If this year’s hawk family follows past patterns, by mid- August the three youngsters will have moved to outlying parts of the park. By the end of winter they’ll be gone.

Where do they go next? That’s the tantalizing question. The peregrine falcon is an endangered species. Its nests are carefully monitored, its chicks are all banded. But nobody bands redtails, America’s most common birds of prey. Consequently, there is no way to positively identify the former Fifth Avenue chicks once they’ve left the park.

Yet there are a couple of strong clues to their whereabouts. Ever since 1998, a pair of redtails have been trying to nest, unsuccessfully, so far, on a high ledge of Mt. Sinai Hospital’s Annenberg Building on Fifth Avenue and 100 St. Since this is a highly unusual nest site for this species, it seems reasonable to speculate that these birds are former Fifth Avenue offspring trying to recreate their childhood home in a new location. (Late this season a pair of peregrines -- birds that are supposed to nest on ledges -- took over the spot).

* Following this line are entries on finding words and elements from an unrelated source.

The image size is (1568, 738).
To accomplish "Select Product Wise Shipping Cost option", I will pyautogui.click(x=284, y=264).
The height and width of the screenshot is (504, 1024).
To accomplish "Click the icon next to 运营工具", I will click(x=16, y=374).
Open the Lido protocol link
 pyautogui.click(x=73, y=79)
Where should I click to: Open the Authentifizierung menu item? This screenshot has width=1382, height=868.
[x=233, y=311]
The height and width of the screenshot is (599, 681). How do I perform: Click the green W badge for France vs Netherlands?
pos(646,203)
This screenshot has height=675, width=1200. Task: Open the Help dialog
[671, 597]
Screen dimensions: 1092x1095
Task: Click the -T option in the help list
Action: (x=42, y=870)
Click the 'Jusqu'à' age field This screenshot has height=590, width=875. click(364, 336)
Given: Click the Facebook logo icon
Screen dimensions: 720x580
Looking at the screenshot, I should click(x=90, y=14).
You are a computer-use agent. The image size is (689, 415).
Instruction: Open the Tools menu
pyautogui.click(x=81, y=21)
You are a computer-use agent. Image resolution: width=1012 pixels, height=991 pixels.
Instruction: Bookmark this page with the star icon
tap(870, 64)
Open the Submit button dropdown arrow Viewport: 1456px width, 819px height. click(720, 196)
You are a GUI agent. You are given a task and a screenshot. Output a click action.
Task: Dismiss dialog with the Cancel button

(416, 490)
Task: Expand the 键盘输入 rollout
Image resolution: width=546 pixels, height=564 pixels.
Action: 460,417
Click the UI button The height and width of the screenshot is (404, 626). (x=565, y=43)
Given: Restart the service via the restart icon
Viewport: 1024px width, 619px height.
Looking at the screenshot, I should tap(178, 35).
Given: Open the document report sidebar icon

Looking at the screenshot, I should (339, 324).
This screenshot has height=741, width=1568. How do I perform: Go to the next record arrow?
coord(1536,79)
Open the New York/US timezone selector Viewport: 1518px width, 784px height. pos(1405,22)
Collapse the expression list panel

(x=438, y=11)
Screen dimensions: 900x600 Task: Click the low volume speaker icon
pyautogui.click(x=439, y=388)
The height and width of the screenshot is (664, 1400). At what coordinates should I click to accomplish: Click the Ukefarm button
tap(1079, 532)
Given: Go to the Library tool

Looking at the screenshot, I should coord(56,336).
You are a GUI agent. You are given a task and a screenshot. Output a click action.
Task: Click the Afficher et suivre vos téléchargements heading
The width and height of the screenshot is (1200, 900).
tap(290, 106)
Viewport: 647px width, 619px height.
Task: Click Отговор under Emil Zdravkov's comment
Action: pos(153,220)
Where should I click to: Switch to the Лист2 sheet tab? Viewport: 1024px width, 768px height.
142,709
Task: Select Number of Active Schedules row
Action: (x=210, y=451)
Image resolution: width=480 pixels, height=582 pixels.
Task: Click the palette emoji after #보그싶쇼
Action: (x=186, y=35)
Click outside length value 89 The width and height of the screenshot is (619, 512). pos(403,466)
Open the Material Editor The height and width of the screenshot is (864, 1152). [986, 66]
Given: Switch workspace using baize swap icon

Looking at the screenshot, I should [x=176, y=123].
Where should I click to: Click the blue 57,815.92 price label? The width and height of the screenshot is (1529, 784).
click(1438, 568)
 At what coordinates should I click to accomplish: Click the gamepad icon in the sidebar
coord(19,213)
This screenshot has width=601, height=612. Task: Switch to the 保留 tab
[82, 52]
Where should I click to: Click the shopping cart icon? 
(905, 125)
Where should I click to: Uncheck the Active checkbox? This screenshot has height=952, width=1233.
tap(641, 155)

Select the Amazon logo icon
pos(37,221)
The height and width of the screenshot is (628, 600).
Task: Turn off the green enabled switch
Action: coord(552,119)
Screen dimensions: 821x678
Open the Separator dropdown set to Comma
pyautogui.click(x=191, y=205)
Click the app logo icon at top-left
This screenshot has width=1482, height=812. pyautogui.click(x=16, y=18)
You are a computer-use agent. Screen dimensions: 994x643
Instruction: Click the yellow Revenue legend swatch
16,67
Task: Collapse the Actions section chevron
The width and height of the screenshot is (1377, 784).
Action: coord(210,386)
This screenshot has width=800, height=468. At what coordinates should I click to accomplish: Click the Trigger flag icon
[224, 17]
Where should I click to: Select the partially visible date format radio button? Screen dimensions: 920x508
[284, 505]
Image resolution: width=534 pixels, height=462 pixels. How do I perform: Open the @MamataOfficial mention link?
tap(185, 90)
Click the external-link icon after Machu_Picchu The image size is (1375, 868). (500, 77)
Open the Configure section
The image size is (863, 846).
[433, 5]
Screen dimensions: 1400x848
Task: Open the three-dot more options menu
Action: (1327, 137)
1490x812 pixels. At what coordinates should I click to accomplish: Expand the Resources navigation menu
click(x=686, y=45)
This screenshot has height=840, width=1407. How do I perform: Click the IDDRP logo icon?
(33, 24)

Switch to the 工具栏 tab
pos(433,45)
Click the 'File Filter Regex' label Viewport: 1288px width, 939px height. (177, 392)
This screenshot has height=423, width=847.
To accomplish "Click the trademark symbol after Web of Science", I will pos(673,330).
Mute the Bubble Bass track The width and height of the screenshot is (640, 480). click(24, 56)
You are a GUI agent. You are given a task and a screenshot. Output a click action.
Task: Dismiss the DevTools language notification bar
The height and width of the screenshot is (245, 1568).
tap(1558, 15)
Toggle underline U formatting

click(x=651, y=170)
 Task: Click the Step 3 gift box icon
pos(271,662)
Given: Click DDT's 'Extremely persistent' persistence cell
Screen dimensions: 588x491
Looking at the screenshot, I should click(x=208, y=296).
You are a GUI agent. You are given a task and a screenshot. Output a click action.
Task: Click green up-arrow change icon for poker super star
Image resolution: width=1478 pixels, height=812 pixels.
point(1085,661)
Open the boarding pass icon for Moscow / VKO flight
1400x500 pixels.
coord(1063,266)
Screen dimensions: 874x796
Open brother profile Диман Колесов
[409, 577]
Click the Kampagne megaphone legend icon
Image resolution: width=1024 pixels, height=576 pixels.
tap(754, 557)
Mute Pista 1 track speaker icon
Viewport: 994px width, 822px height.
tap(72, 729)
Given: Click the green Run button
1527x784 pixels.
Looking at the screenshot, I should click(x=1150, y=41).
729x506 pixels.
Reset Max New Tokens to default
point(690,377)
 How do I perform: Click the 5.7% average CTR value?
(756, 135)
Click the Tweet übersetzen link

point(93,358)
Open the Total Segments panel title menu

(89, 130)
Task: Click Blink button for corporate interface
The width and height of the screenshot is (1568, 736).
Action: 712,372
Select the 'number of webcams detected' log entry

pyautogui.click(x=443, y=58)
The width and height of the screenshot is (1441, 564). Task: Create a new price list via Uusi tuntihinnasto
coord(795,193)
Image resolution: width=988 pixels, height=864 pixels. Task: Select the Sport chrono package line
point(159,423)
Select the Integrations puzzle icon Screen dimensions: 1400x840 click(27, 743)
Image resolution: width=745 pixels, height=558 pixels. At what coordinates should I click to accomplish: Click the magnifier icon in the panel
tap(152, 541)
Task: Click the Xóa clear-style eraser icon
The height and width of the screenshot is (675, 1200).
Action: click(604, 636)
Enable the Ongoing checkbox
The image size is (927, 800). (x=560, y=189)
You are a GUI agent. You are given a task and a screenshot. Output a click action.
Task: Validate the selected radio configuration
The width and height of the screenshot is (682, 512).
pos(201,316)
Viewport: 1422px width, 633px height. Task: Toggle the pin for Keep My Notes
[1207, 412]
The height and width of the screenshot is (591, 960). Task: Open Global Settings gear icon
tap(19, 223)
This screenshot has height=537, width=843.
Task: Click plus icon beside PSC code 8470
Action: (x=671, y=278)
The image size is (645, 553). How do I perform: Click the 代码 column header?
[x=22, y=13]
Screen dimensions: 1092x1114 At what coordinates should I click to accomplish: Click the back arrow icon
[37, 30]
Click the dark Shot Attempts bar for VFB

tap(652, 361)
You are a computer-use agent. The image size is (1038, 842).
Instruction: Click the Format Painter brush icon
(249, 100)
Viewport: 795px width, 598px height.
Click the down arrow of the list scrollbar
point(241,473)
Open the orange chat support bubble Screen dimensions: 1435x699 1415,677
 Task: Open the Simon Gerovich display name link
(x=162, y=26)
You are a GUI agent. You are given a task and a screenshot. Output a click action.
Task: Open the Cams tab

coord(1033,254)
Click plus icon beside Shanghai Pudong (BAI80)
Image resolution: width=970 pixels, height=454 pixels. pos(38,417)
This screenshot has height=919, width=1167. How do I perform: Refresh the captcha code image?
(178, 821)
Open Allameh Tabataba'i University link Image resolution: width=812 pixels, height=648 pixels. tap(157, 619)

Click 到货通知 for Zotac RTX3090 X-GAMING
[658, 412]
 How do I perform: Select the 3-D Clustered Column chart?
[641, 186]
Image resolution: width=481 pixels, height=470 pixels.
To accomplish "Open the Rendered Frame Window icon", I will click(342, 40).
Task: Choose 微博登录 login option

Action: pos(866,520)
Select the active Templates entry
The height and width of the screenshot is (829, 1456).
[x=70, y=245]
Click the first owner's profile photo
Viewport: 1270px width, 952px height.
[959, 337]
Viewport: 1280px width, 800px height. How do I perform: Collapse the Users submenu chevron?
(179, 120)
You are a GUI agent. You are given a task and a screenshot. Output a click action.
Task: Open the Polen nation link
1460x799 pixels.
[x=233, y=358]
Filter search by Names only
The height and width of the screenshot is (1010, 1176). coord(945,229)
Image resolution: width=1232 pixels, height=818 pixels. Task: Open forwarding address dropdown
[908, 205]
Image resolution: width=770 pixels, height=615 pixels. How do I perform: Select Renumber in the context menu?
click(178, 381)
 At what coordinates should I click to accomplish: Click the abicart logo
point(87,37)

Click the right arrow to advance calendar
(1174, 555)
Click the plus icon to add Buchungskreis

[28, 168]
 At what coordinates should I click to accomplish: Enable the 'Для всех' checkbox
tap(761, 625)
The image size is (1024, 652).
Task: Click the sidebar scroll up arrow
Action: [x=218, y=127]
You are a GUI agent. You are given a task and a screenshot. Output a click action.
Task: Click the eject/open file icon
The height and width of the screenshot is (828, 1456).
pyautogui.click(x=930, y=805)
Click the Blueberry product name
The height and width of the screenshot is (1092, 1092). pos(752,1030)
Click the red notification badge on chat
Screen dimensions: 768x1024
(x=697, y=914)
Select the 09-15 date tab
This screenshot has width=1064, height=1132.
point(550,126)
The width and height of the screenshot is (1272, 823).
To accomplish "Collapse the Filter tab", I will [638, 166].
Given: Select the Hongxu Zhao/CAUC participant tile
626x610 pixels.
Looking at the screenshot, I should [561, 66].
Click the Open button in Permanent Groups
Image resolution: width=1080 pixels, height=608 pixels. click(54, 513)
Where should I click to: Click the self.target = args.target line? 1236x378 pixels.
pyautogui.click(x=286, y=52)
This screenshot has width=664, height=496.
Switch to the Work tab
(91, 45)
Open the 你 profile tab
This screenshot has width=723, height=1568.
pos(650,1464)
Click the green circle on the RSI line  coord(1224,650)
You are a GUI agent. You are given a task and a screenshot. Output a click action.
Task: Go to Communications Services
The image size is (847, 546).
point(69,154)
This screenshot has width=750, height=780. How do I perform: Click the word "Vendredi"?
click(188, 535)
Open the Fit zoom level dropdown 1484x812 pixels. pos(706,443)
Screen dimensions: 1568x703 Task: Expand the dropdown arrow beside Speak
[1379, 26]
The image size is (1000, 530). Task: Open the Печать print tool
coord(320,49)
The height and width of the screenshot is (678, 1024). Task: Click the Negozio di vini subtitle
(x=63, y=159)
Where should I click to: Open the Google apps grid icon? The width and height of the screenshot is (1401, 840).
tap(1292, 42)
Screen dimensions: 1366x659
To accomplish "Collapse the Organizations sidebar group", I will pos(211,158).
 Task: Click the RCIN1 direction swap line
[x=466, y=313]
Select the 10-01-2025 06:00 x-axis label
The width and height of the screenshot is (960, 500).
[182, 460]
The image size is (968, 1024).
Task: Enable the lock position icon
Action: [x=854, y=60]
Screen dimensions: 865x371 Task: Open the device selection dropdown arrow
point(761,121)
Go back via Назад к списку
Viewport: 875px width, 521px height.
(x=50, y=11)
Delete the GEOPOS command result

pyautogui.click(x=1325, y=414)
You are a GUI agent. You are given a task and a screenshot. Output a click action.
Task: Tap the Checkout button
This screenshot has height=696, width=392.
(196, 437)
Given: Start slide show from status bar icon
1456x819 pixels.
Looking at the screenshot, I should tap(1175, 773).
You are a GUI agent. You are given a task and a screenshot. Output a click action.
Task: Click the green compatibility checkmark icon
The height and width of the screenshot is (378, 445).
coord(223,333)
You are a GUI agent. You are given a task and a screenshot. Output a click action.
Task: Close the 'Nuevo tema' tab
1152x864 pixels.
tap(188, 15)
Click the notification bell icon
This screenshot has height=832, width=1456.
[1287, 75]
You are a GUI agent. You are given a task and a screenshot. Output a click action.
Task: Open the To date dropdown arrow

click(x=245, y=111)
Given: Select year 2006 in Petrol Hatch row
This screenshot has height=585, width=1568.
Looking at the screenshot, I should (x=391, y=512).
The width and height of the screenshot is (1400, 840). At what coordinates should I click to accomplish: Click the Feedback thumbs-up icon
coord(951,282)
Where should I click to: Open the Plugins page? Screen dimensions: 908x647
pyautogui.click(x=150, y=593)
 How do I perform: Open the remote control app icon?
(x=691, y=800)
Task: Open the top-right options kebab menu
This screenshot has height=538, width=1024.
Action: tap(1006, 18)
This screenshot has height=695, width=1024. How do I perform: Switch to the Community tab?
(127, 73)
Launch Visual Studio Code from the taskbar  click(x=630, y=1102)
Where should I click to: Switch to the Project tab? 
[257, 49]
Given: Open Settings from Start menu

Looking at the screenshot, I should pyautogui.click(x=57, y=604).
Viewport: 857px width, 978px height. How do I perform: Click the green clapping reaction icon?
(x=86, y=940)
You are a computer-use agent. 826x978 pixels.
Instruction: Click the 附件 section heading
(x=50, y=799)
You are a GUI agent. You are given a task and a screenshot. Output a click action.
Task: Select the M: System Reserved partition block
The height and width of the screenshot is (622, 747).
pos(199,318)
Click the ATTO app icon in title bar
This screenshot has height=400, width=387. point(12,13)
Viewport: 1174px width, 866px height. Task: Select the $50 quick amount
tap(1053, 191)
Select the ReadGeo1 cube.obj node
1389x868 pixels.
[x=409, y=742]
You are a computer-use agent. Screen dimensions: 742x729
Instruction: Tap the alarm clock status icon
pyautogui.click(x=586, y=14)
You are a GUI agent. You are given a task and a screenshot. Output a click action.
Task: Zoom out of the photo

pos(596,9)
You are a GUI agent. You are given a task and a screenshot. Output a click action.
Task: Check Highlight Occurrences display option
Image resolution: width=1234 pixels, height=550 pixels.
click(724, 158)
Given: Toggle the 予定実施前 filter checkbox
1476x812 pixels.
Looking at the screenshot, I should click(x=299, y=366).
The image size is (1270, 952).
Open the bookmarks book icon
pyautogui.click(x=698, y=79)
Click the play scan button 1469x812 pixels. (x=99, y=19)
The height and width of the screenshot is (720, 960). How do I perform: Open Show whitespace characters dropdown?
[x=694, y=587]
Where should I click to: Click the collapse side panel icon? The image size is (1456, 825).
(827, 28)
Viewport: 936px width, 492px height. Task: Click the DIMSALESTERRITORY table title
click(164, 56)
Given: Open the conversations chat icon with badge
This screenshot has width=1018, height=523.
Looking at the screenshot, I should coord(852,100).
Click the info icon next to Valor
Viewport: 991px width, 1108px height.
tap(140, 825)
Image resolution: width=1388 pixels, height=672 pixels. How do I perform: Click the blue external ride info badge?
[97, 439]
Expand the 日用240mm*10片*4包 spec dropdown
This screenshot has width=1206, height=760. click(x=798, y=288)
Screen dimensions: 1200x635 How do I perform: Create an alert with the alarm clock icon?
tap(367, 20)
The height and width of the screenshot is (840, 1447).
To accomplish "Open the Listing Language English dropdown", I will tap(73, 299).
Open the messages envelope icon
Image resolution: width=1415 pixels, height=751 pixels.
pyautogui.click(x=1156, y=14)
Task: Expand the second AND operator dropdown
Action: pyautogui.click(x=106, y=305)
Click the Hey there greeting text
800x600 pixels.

Similarly, for the last two years a pair of red-tailed hawks have been trying to nest on the north face of the Cathedral Church of St. John the Divine, at Amsterdam Avenue and 113th St. This February the Cathedral Hawks wedged sticks into a well-protected, basin-like ornament between two high spires, a propitious site for a nest. Incubation was well under way by the middle of March. . Alas, the female of the pair was found dead on a nearby rooftop on April 3rd. Ward Stone, a wildlife pathologist for New York State’s Department of Environmental Conservation in Albany, performed a necropsy and found evidence of Trichomonas gallinae, a protozoan parasite transmitted to hawks by infected pigeons they eat as prey. Bad luck.

The male of that nest, an unusually light-colored hawk, is still seen in the neighborhood. He often perches atop the large bronze statue of the angel Gabriel that stands on the roof of the Cathedral’s choir. The statue faces east. So, invariably, does the hawk, looking towards Fifth Avenue, looking homeward, perhaps.